Por eso existen documentos como el que hemos conocido estos días. No son una sentencia. No son una condena.
Son, sencillamente, una fotografía provisional de relaciones, reuniones, llamadas, mensajes, empresas y personas que aparecen una y otra vez en la documentación analizada.
Si hubiera que explicarlo de forma muy sencilla, el esquema muestra algo parecido a un mapa del metro: personas en lugar de estaciones y comunicaciones en lugar de vías.

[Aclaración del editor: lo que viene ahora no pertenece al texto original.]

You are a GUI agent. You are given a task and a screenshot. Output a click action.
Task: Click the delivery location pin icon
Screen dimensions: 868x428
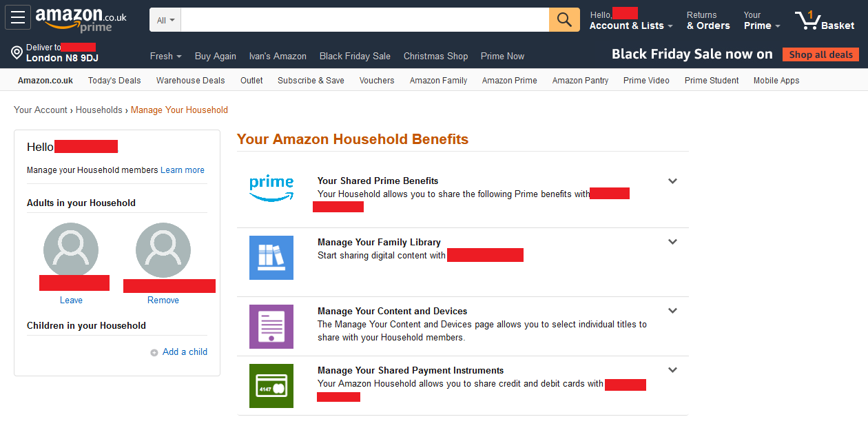pyautogui.click(x=17, y=52)
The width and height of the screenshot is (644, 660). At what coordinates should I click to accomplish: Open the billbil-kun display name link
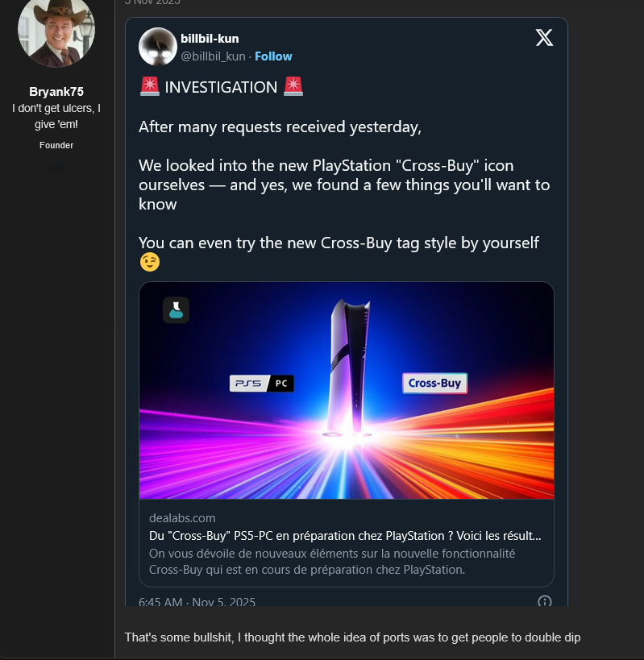210,39
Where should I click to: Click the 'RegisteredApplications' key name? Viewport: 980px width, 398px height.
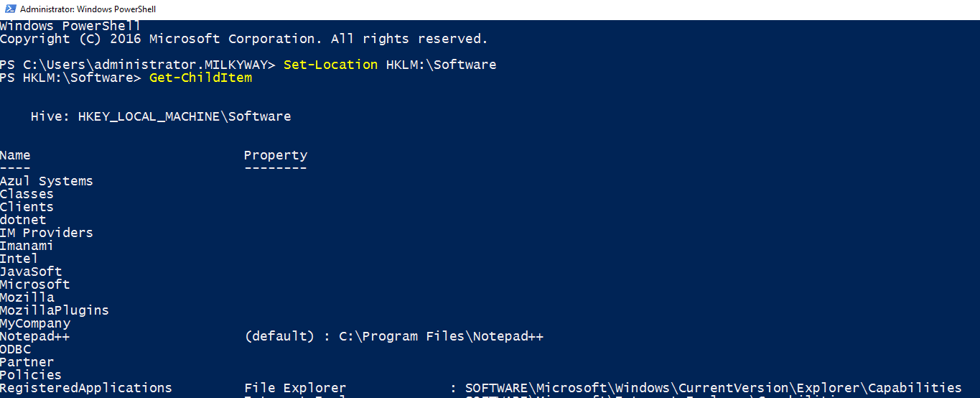point(86,388)
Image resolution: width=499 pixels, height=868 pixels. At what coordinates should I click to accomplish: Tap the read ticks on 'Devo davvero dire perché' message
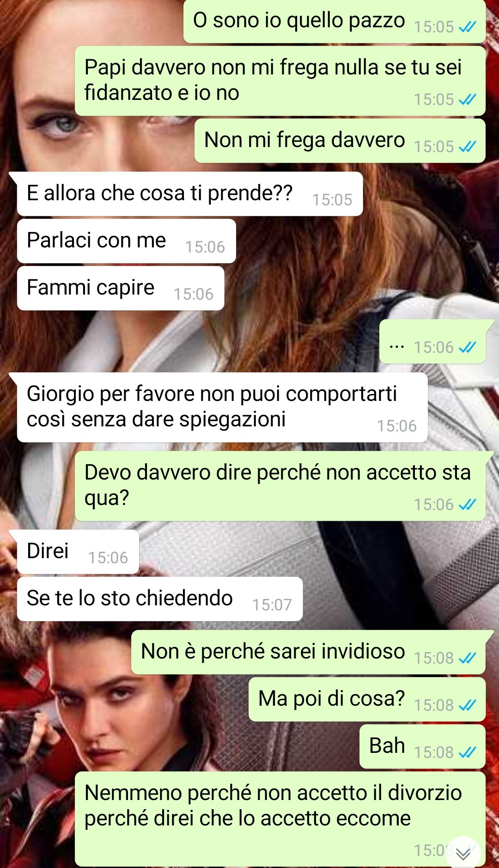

En el centro aparecen dos nombres que, según los investigadores, concentran buena parte de las conexiones detectadas: Leire Díez y Santos Cerdán. Alrededor de ellos se sitúan abogados, empresarios, antiguos cargos públicos, miembros de las Fuerzas y Cuerpos de Seguridad, periodistas, empresas y organismos públicos.
Las líneas de colores intentan responder a preguntas muy básicas:
- ¿Quién habló con quién?
- ¿Quién se reunió con quién?
- ¿Quién trabajó con quién?
- ¿Qué empresas aparecen relacionadas?
- ¿Qué actuaciones judiciales estaban ocurriendo al mismo tiempo?
El objetivo del mapa no es demostrar nada por sí mismo. Su función es ordenar una enorme cantidad de información para que los investigadores puedan comprender si existe un patrón detrás de los hechos analizados.
Dicho de otra manera: cuando una investigación acumula miles de mensajes, llamadas, reuniones y documentos, alguien tiene que poner orden en el rompecabezas.
Y eso es exactamente lo que refleja este gráfico.
A partir de ahí, será la investigación la que determine qué relaciones eran normales, cuáles fueron relevantes y cuáles, en su caso, podrían tener consecuencias jurídicas.
Porque conviene recordar algo que a menudo se pierde entre titulares, declaraciones y ruido político: un mapa de relaciones no es una sentencia. Es simplemente una herramienta para intentar entender una historia que, de momento, sigue escribiéndose en los tribunales.
Y quizá la pregunta que cada lector deba hacerse no sea quién tiene razón hoy, sino algo mucho más sencillo:
¿Es normal todo lo que aparece en este mapa?
No si es legal o ilegal. No si acabará en condena o en archivo. Eso lo decidirán los jueces.
La pregunta previa es otra.
Si cualquier ciudadano observara estas mismas reuniones, llamadas, intermediaciones, intercambios de información y conexiones entre política, empresas, instituciones y procedimientos judiciales, ¿las consideraría algo habitual o algo que merece una explicación?
Cada cual llegará a su propia conclusión.
Pero antes de opinar sobre el desenlace, tal vez convenga detenerse unos minutos a contemplar el dibujo completo.
Porque, a veces, comprender un mapa es tan importante como conocer el destino al que conduce.